── Records provided ──
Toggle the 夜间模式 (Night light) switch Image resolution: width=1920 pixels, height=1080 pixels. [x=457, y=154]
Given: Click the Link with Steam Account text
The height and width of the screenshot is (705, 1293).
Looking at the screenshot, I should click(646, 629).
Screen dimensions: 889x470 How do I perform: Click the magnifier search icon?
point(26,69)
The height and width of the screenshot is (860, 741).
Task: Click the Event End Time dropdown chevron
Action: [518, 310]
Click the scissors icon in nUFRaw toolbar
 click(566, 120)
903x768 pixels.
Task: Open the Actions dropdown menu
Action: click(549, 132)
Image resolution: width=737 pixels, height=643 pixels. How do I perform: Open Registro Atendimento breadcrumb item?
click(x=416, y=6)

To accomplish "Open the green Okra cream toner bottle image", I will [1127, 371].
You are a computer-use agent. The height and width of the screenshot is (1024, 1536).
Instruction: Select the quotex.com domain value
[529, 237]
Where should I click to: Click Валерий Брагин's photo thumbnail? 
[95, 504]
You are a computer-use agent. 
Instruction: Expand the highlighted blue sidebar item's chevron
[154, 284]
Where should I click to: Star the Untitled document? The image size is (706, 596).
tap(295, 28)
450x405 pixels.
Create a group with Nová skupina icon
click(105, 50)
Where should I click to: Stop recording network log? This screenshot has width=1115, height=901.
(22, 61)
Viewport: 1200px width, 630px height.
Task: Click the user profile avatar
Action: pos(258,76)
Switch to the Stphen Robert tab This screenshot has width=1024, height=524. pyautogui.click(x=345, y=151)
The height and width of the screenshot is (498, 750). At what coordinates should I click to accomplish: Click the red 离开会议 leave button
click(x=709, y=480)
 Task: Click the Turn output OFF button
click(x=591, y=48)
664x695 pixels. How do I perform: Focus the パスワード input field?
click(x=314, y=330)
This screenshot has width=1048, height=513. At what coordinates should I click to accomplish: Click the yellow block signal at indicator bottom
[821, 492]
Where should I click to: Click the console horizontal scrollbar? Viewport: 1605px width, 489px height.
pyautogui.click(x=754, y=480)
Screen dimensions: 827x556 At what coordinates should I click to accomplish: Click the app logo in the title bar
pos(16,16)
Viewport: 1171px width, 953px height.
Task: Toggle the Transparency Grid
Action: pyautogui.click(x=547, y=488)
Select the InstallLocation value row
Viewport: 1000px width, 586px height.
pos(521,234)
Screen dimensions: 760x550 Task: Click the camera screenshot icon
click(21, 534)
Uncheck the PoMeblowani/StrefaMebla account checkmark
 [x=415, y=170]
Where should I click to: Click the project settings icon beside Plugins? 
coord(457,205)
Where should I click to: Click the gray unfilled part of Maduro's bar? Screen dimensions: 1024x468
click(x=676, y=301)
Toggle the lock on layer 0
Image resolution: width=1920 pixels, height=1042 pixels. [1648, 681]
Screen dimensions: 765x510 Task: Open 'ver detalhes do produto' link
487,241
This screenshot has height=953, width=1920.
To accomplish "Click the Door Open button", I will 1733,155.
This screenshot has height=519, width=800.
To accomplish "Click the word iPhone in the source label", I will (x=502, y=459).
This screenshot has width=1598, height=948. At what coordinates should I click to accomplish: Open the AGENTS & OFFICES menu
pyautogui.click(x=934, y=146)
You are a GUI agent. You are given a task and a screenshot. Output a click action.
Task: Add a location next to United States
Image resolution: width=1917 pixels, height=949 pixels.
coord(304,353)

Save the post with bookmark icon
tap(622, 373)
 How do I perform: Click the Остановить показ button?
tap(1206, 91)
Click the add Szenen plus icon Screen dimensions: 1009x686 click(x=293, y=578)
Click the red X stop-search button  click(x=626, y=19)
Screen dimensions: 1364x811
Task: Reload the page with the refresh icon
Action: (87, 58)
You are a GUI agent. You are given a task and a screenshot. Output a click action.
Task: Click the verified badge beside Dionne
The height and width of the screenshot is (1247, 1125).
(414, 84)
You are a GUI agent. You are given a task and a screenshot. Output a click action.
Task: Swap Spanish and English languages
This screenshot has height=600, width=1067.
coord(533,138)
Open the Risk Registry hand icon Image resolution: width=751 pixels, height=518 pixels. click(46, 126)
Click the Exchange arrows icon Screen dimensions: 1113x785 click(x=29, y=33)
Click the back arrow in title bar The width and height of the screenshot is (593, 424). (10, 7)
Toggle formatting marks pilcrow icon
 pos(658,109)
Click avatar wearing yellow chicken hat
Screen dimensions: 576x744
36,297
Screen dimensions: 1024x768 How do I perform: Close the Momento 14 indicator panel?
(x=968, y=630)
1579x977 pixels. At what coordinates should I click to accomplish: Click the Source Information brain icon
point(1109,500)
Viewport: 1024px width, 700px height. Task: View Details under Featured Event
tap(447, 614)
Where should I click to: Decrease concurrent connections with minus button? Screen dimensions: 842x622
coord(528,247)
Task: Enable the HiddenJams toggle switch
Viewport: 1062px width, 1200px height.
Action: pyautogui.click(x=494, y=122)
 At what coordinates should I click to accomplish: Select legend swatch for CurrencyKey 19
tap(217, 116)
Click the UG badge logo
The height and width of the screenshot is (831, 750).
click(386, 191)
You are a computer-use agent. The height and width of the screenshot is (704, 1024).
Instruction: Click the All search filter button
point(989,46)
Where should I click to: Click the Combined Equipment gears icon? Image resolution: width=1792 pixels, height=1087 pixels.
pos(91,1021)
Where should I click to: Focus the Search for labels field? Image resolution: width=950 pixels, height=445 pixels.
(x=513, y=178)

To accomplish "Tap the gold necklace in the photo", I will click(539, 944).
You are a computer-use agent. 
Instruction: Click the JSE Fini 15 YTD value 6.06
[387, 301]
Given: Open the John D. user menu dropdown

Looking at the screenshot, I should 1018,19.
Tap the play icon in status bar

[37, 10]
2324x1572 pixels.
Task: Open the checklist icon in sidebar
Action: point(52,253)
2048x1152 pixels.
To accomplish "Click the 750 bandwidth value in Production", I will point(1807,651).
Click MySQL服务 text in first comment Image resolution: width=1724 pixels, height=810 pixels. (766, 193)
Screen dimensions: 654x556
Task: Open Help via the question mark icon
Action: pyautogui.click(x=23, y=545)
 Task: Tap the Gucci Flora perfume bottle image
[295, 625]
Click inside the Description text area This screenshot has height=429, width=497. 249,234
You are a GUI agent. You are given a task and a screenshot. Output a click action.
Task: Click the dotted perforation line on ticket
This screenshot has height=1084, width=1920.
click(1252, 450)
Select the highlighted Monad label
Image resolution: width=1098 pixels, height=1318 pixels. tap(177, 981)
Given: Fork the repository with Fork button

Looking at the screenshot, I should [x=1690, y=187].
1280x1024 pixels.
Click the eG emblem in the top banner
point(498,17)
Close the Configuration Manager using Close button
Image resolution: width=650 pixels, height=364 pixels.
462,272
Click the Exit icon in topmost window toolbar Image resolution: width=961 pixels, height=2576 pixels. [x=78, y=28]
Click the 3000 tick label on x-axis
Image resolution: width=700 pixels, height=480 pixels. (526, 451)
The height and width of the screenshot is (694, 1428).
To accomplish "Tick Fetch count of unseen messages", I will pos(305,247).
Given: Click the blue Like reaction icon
───
• [Problem statement]:
Can you give the lines of the entries above as a numbered list, starting at the line that contains "Screen dimensions: 765x510" and stopping after the line that contains "Action: (87, 58)", with any blank lines left out?

• [Result of the task]:
1. Screen dimensions: 765x510 Task: Open 'ver detalhes do produto' link
2. 487,241
3. This screenshot has height=953, width=1920.
4. To accomplish "Click the Door Open button", I will 1733,155.
5. This screenshot has height=519, width=800.
6. To accomplish "Click the word iPhone in the source label", I will (x=502, y=459).
7. This screenshot has width=1598, height=948. At what coordinates should I click to accomplish: Open the AGENTS & OFFICES menu
8. pyautogui.click(x=934, y=146)
9. You are a GUI agent. You are given a task and a screenshot. Output a click action.
10. Task: Add a location next to United States
11. Image resolution: width=1917 pixels, height=949 pixels.
12. coord(304,353)
13. Save the post with bookmark icon
14. tap(622, 373)
15.  How do I perform: Click the Остановить показ button?
16. tap(1206, 91)
17. Click the add Szenen plus icon Screen dimensions: 1009x686 click(x=293, y=578)
18. Click the red X stop-search button  click(x=626, y=19)
19. Screen dimensions: 1364x811
20. Task: Reload the page with the refresh icon
21. Action: (87, 58)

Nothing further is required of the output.